I'll be honest: the very first time I saw excerpts of the video, I thought that Floyd, downed, early in the encounter, was grandstanding: shouting "I can't breathe" not because he was actually being choked to death, but because he knew that the encounter was being watched and filmed, and because he was deliberately trying to create emotional leverage--and possibly get Chauvin to release him--by playing on the public's memories of Eric Garner. I thought he was being stagey, even calculated. That was my initial response. It's not a response I wanted to have. But it was my first response. (I haven't gone back to check it against the actual video.)
We know now, since the full video of the encounter and its run-up is out there, that Floyd was saying "I can't breathe" long before Chauvin's knee came near to his neck. He was saying it when he was in the back of the cop car, five minutes earlier. Any reasonable person, knowing that, would take it into account when evaluating exactly what was taking place during the 8:43 knee-on-neck sequence.
What most people saw was a handcuffed black man on the ground, no real threat to the four cops surrounding and on top of him, who had the life choked out of him. It's that tableaux--what people were and are 100% sure they saw: calculated, race-based, and entirely needless murder-by-cop due to asphyxiation--that will be difficult for the defense to dislodge, EVEN IF MOST OF IT ISN'T TRUE. The needlessness of what happened, though, is 100% true.
Glenn Loury, Coleman Hughes, and several other black public intellectuals have questioned whether racism was really operative here. I don't know. In making that case, they invoke Tony Timpa and other whites who have died at the hands of cops. Most of us are familiar with Timpa's name at this point.
Critically important here, I think, are the training that Chauvin received in the use of the neck restraint that he deployed on Floyd. If you're going to hold him criminally liable for Floyd's death, then you need to show that he made one or more grievously bad decisions--actions that were unconscionably out of line with the established protocols in which he'd been instructed. Chauvin kept his knee on Floyd's neck for a while after he stopped struggling. Was that criminal negligence--even if the knee-restraint was justified by policy and properly applied? This is a narrow argument and it won't satisfy many. Certainly many will demand that the ONLY appropriate frame for the entire encounter is a combination of structural racism and individual prejudice (i.e., Chauvin's manifest negative attitudes and behaviors towards black people, if the evidence exists for that.)
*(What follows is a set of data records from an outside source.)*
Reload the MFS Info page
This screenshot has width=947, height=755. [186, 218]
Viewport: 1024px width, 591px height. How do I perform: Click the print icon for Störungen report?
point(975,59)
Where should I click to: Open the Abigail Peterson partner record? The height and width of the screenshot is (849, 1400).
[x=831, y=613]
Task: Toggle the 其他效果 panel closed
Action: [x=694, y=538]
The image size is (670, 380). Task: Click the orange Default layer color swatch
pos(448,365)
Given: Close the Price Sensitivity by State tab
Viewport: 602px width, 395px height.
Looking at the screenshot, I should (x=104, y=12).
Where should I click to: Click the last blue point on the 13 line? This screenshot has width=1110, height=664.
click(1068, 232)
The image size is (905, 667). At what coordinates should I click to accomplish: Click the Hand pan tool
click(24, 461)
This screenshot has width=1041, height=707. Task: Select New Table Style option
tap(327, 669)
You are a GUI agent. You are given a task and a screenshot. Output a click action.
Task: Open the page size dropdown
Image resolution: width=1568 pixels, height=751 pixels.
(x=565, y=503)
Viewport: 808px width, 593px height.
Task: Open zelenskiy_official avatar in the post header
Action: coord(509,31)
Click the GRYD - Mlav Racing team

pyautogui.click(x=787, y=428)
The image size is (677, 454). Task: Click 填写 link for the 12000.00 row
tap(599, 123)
Whether or not Chauvin is found guilty, and regardless of what charge he ends up being convicted on (assuming he's convicted), what happened here should, I believe, serve as a wakeup call that there's something very wrong with the way that American policing handled this sort of case. Floyd would almost certainly not be dead if one or more social workers had been quickly deployed to help talk him down from his drug-induced mania and to soften the application of what turned out to be brute force. American cops have a very tough job, but the truth is that there IS a little lack-of-accountability problem, a little too-quick-to-rely-on-violence problem, one that transcends race, and it needs to be addressed in a serious way.
Yes, Floyd was clearly high on fentanyl. Yes, his lungs were two or three times the size the should have been, bloated with liquid. He was in a bad way BEFORE the cops responded. But the way this all played out was straight-up disastrous, in every respect. He didn't need to die. He wouldn't have died if the encounter had been handled differently.